AEGIS: A Holistic Benchmark for Evaluating Forensic Analysis of AI-Generated Academic Images

Source: arXiv:2604.28177 · Published 2026-04-30 · By Bo Zhang, Tzu-Yen Ma, Zichen Tang, Junpeng Ding, Zirui Wang, Yizhuo Zhao et al.

TL;DR

AEGIS introduces a comprehensive benchmark designed specifically for forensic analysis of AI-generated academic images, addressing a critical gap left by existing generic forensic datasets. It advances the field through three key innovations: (1) detailed coverage of seven academic image categories with 39 fine-grained subtypes, reflecting the unique structural and semantic complexity of scholarly visuals; (2) simulation of four common and subtle forgery strategies across 25 state-of-the-art generative models to stress-test forensics against evolving adversarial threats; and (3) a multi-dimensional evaluation framework assessing forgery detection, textual artifact recognition, manipulation classification, and tampering localization, thus aligning with real-world academic review workflows. In evaluations, even powerful multimodal LLMs like GPT-5.1 struggled to exceed 48.8% overall performance and localization IoU was limited to 30.09%, evidencing a profound forensic challenge in this domain. Multimodal LLMs demonstrated complementary strengths such as 84.74% accuracy in textual artifact recognition compared to expert models' peak 79.54% in binary authenticity detection, underscoring the need for integrated reasoning and sensing approaches. The benchmark exposes a significant gap between the rapid advancement of generative models and current forensic capabilities, motivating development toward expert-level AI forensic agents.

Key findings

GPT-5.1 achieves only 48.80% overall performance on AEGIS with localization IoU of 30.09%, indicating limited ability to analyze academic image forensics.
Among expert vision-only forensic models, the highest pixel-level IoU for tampering localization is 30.09%, showing spatial attribution remains a major challenge.
11 generative models yield average forensic accuracy below 50%, with 4 falling below 30%, demonstrating that generative advances outpace forensic detection abilities.
Multimodal large language models (MLLMs) attain 84.74% accuracy in textual artifact recognition and 60.07% accuracy in manipulation classification, outperforming some expert detectors in reasoning tasks.
Expert detectors achieve up to 79.54% accuracy in binary forgery detection but exhibit lower robustness to post-processing perturbations than MLLMs.
Performance significantly degrades on dense, texture-rich academic categories like stained micrographs and medical images compared to more structured types like charts and diagrams.
Few-shot prompting improves detection task accuracy but impairs fine-grained manipulation classification, revealing a trade-off between pattern recognition and multi-step reasoning.
Chain-of-thought prompting boosts detection accuracy but reduces manipulation classification performance, suggesting challenges for hypothetical reasoning about forgery types.

Threat model

The adversary is an academic image forger who uses advanced generative models to fabricate or subtly manipulate scholarly images with the goal of evading forensic detection during academic peer review or publication. They may produce entire forged images or localized alterations, employing diverse forgery strategies such as textual fabrication and regional editing. The adversary does not have access to detection model internals but aims to maximize visual fidelity and semantic coherence. They cannot manipulate peer review metadata or external evidence beyond the image content itself.

Methodology — deep read

The study begins by establishing a threat model focused on AI-generated forgeries of academic images used in high-stakes scholarly publications, assuming adversaries use advanced generative models to fabricate or locally modify images with subtlety. The adversary aims to evade detection via diverse forgery strategies, but is constrained from, for example, systemic domain knowledge manipulation beyond the image domain.
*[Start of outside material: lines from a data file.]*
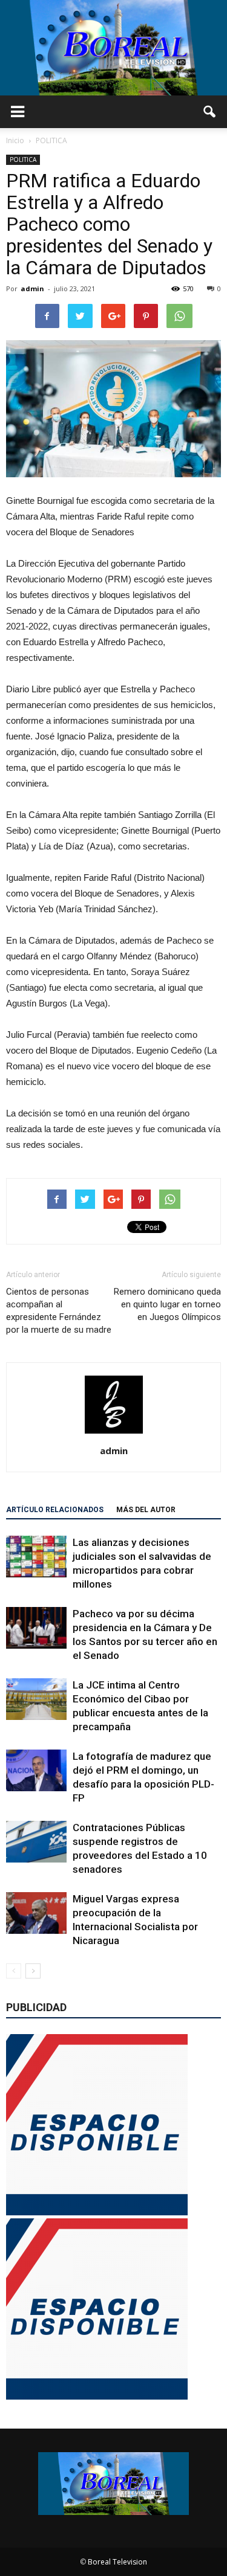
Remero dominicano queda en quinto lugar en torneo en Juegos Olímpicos (167, 1304)
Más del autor (146, 1509)
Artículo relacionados (55, 1509)
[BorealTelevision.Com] (113, 47)
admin (32, 288)
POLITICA (23, 159)
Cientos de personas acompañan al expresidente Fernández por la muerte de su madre (58, 1310)
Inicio (15, 140)
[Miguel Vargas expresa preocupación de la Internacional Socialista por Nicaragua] (36, 1913)
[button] (210, 111)
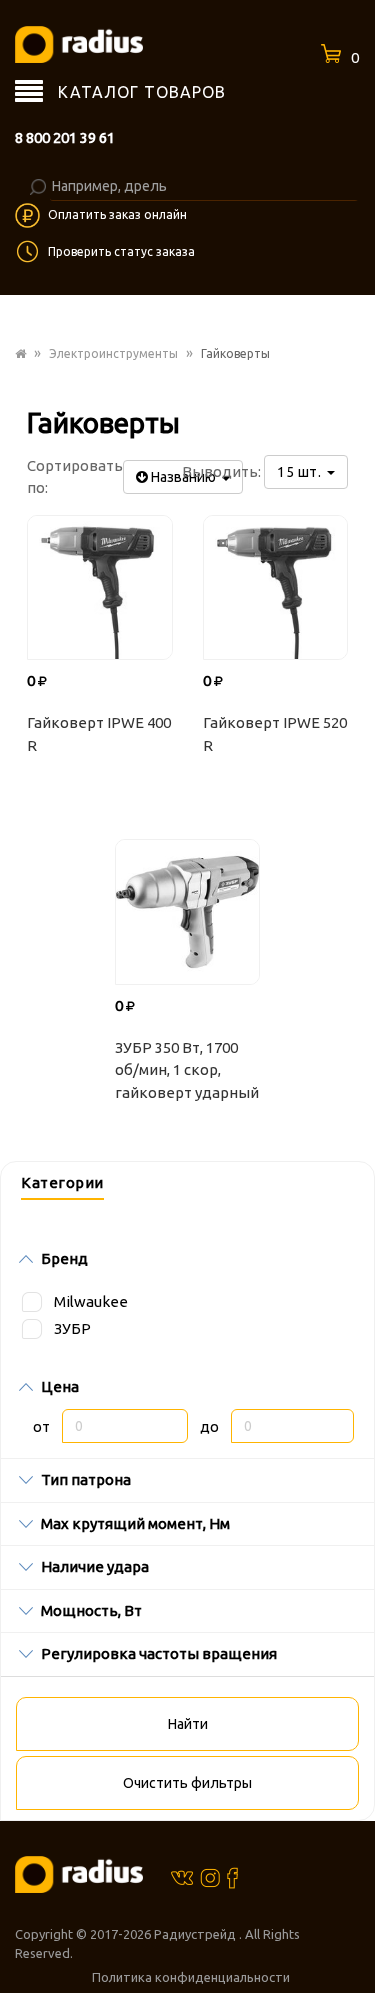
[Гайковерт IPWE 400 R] (100, 588)
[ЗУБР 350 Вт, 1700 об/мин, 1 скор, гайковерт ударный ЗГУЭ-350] (188, 912)
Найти (188, 1724)
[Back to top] (354, 1937)
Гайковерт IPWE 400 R (99, 734)
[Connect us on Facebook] (232, 1877)
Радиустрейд (196, 1934)
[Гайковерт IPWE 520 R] (276, 588)
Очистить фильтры (187, 1783)
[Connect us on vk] (182, 1876)
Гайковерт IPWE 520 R (275, 734)
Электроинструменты (113, 353)
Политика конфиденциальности (191, 1977)
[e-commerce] (79, 43)
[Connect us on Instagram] (210, 1877)
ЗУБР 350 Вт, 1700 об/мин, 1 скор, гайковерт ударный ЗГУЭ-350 (187, 1073)
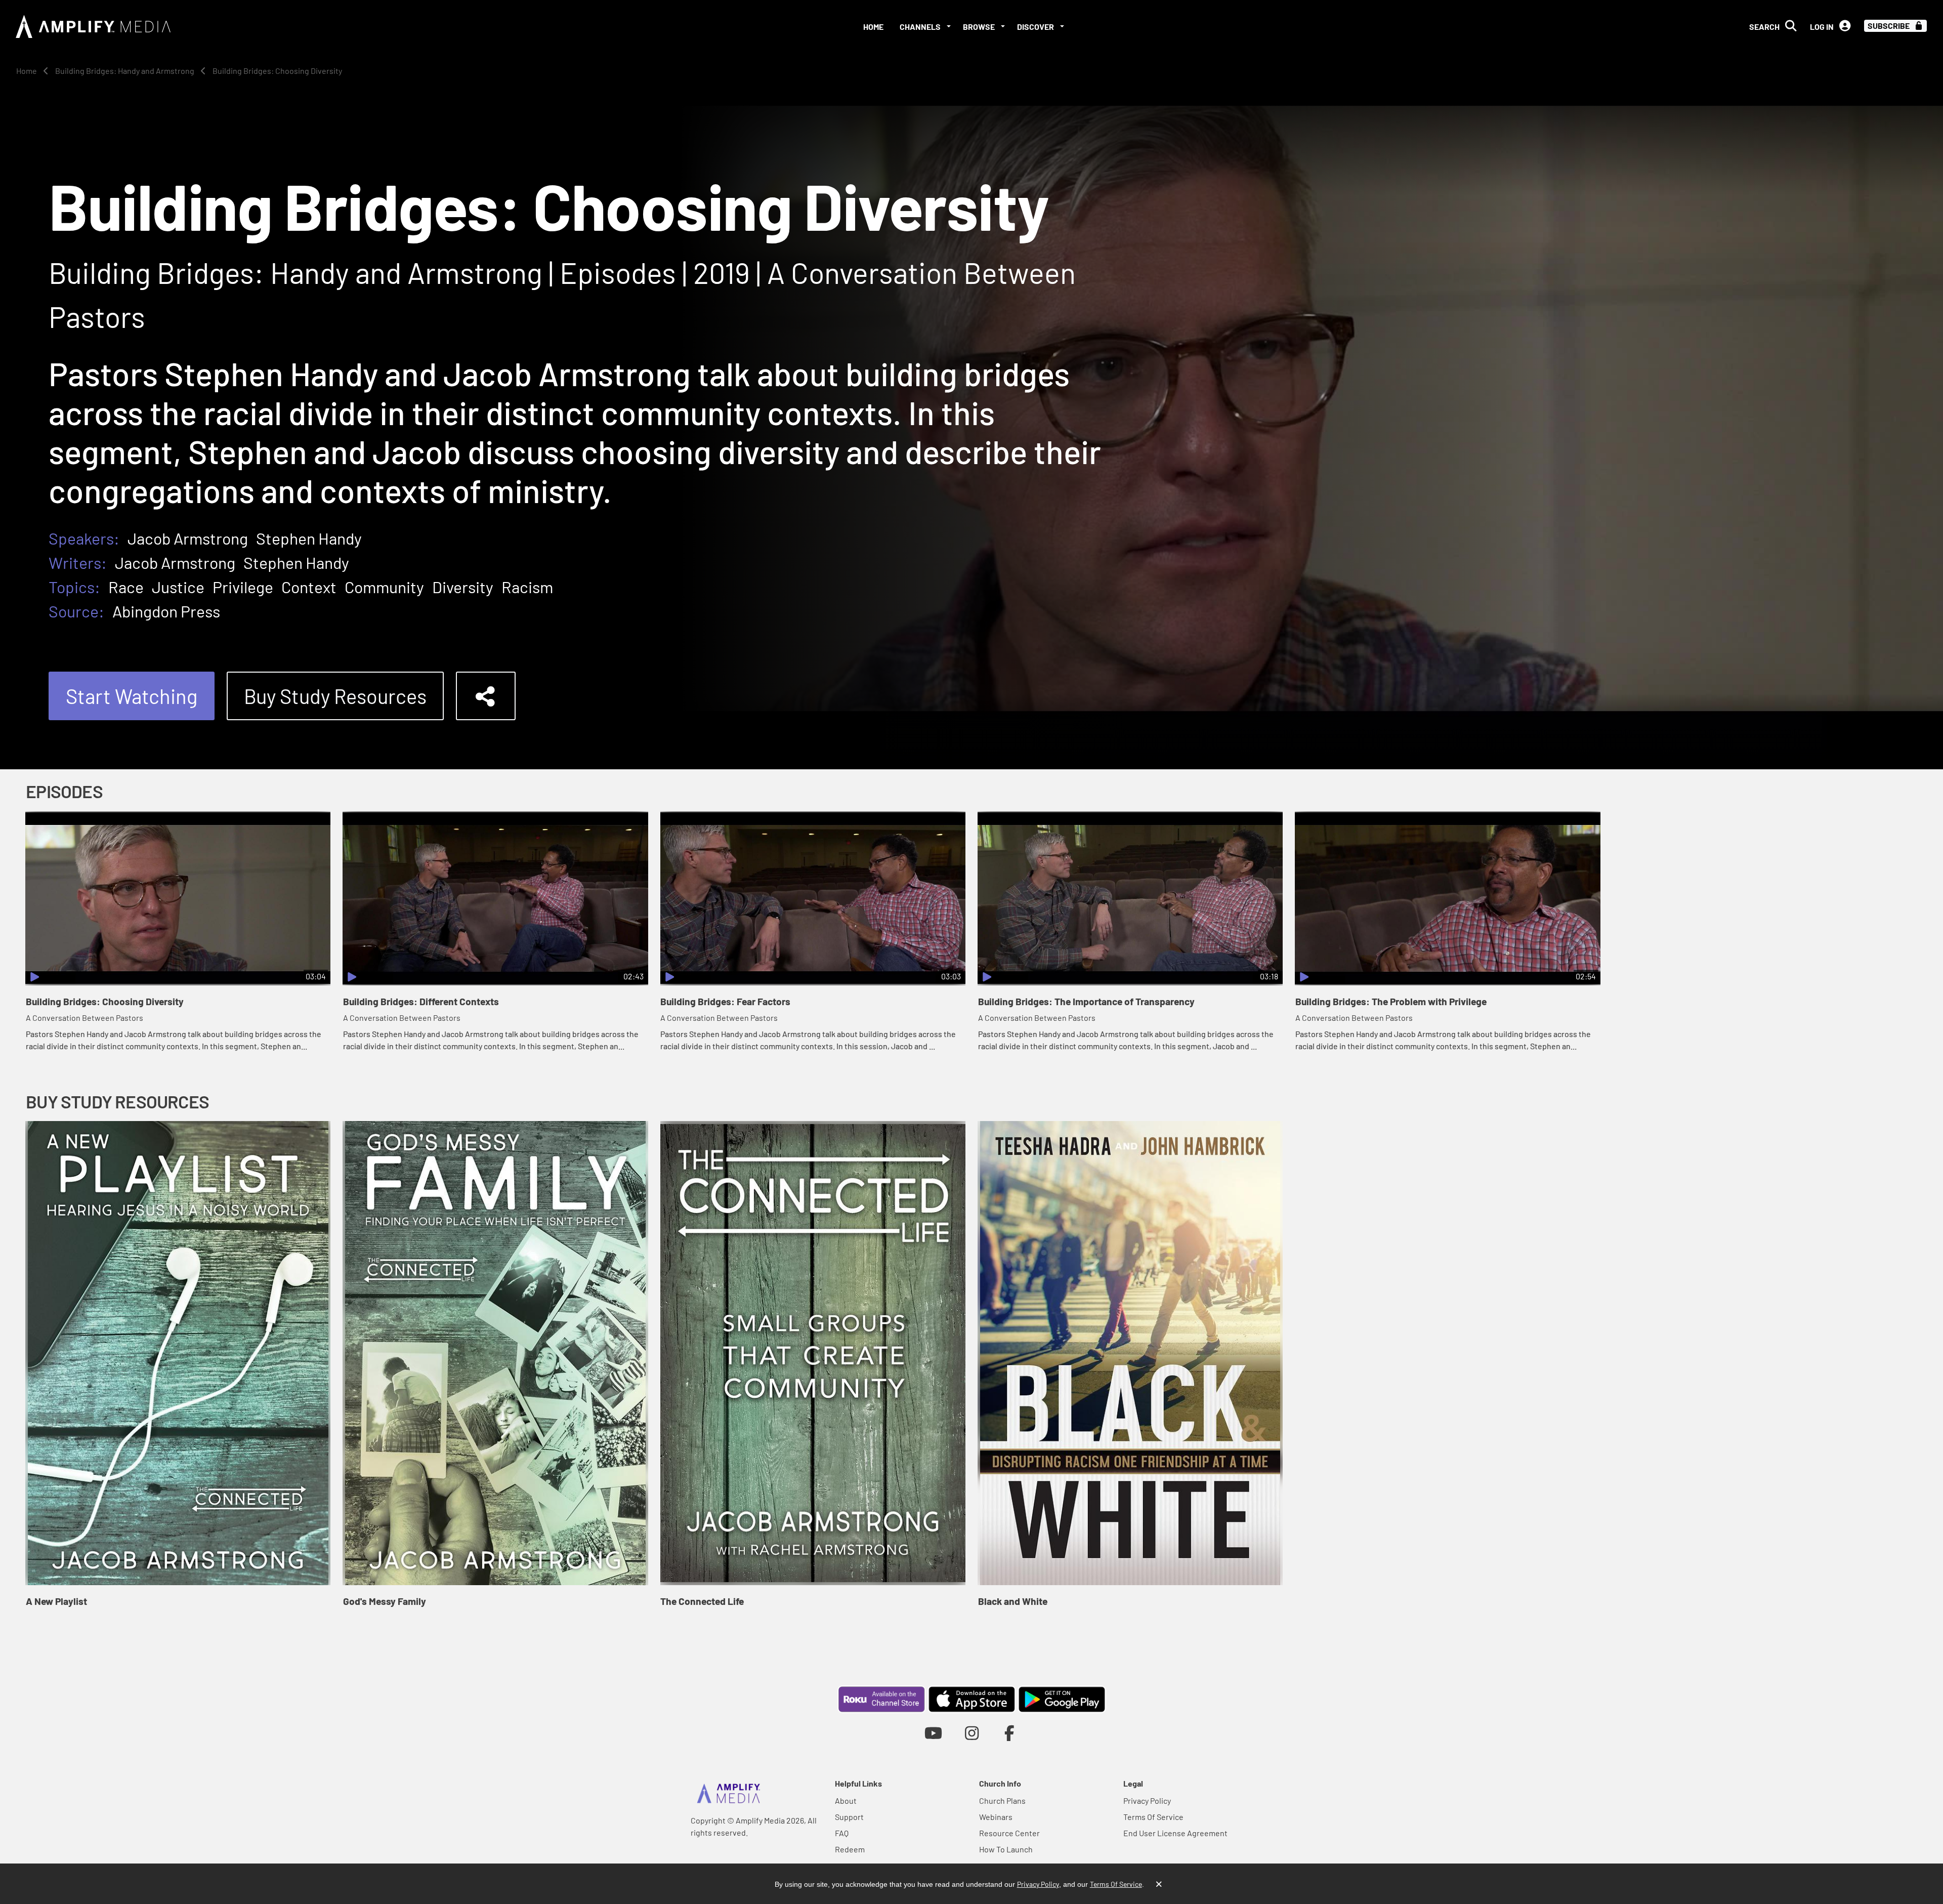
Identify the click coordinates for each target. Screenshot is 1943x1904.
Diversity (462, 586)
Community (384, 586)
AEGIS constructs its dataset by parsing over 4,000 open-access academic papers from PubMed Central to extract figures and panels, then manually curating a high-quality set of 8,210 academic image panels classified into seven categories (Chart, Medical Imaging, Physical Object, Micrograph, Stained Micrograph, Diagram, Others) and 39 fine-grained subtypes to capture domain complexity. This hierarchical taxonomy enables forensic models to be evaluated on realistic scholarly images rather than generic scenes.

Four representative forgery strategies—Text Constraint Fabrication (TCF), Image Inference Forgery (IIF), Targeted Region Restoration (TRR), and Targeted Region Editing (TRE)—are algorithmically simulated using 25 modern generative models spanning diffusion, hybrid, and unified multimodal architectures. These generate over 7,000 synthetic forgeries, carefully verified through a dual-review with expert annotators to ensure plausibility and visual fidelity.

AEGIS defines four forensic evaluation tasks: Forgery Scope Discrimination (coarse no/partial/entire forgery classification), Textual Artifact Recognition (binary assessment of AI-generated text traces), Manipulation Classification (structural reasoning about insert/remove/alter manipulations), and Tampering Pinpointing (spatial localization via bounding boxes for MLLMs and pixel masks for experts). Task-specific metrics include Accuracy, Macro-F1, region-level Correct Localization Accuracy, pixel-level IoU and F1, and a composed Normalized Forensic Index (NFI) to balance capabilities across tasks.

The benchmark evaluates 14 proprietary and 11 open-source MLLMs, a unified multimodal generation-understanding model, six vision-only expert detectors, and three hybrid MLLM-assisted models. Models are tested under zero-shot, chain-of-thought, and few-shot prompting conditions using standardized high-resolution PNG inputs to avoid compression confounds. Ablations include impact analysis of post-processing perturbations (Gaussian blur, JPEG compression, scaling) and prompting strategies.

Examples like manipulation classification follow the pipeline: input includes an image with a highlighted red region and original caption; the model outputs the manipulation type (insert/alter/remove/not sure). Localization predictions use bounding boxes or pixel masks compared against ground truth annotations to compute IoU/F1. The extensive annotation and evaluation setup thus simulates end-to-end academic forensic review workflows with multi-dimensional judgments.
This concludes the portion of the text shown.